L’équilibre visuel : Une mise en page est équilibrée visuellement lorsque la taille de ses
éléments graphiques est liée à l’importance de chaque élément et aux rapports de chacun
d’eux entretient avec ceux qui les entourent. L’équilibre, dans le style publicitaire, désigne la
façon dont sont repartis les textes et les illustrations par rapport à la ligne verticale qui passe
par le centre de la feuille de papier.

Le centre optique : Ce centre optique est un centre imaginaire situé légèrement au-dessus du
centre mathématique de la page. Cette différence est d’environ 1/10 entre le centre réel et le
haut de la feuille.

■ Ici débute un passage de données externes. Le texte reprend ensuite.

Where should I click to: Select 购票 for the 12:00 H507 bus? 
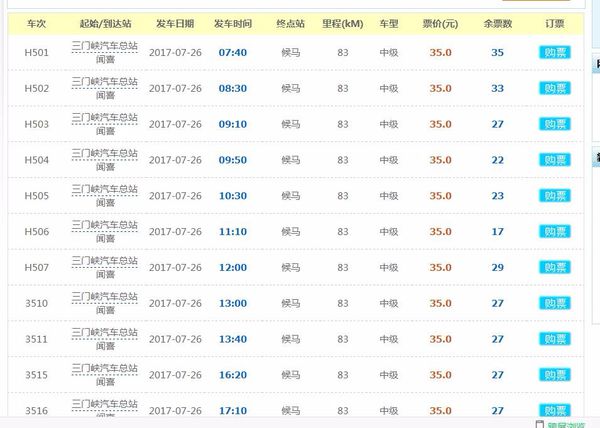[555, 268]
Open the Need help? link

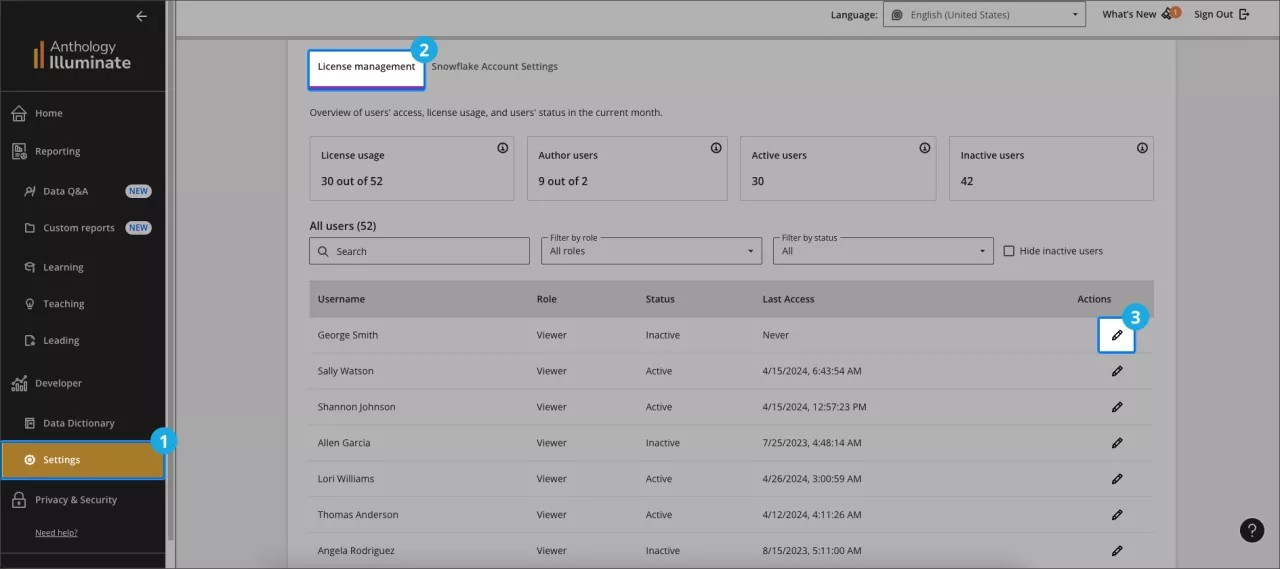(x=56, y=533)
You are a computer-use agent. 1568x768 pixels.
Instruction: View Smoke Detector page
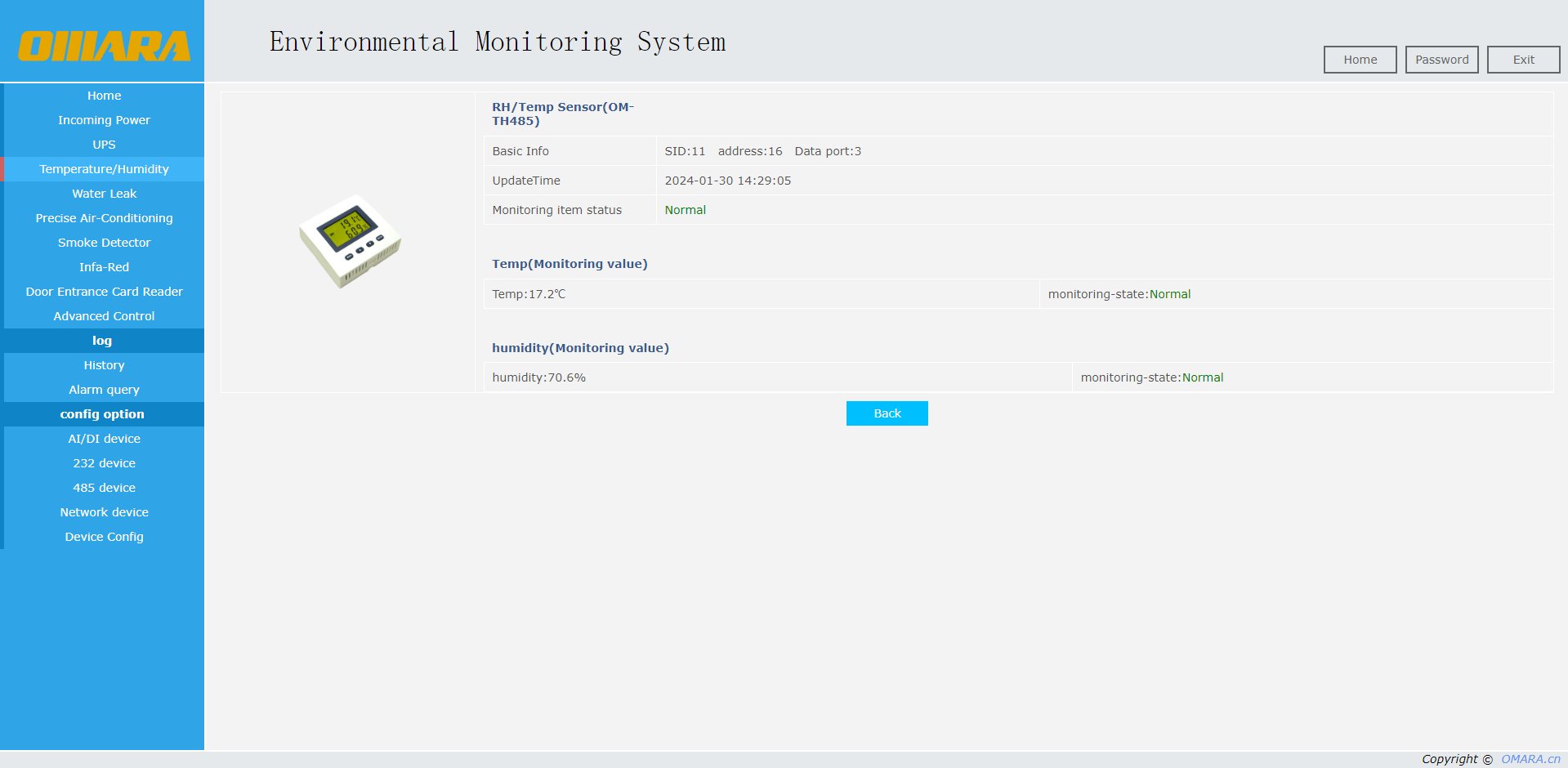pos(104,243)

Lorsqu’on dispose les éléments dominant de la composition.

La symétrie : Une disposition symétrique de mise en page est celle qui présente les éléments
graphiques ou typographiques d’une façon symétrique en se basant sur un axe ou plus de
symétrie. En fait- une disposition trop symétrique rend le document monotone. Il y a un lieu
très étroit entre la symétrie et l’effet de contraste. Plus le document est contrasté plus il est
moins symétrique et vice versa.

L’Uniformité : L’uniformité de présentation repose en grande partie sur les détails. Ces
détails doivent être appliqués dès le début jusqu’à la fin du document. Le seul défi du
concepteur est de concilier l’uniformité et la variété ainsi que l’homogénéité dans la
présentation de son document.

Le centre d’intérêt : Le centre d’intérêt d’une mise en page est la partie la plus attrayante de
la page et qui a plus de ‘impact sur le lecteur. Le centre d’intérêt peut être un titre, un élément
graphique, un texte encadré ou un contraste. Ces éléments doivent être contraste par rapport
aux autres éléments afin de représenter le centre d’attraction de la mise en page.

Le rythme : C’est une disposition symétrique à retour périodique de certains élément


graphiques ou typographiques dans une misa en page que ça soit une paragraphe ou une partie
ou une division d’un document .C’est de qu’on appelle aussi l’uniformité.

Les lignes de force : Elles se trouvent généralement au centre optique de la page : c’est le
centre d’intérêt. La page dans laquelle on trouve les lignes de force est appelée : page titre.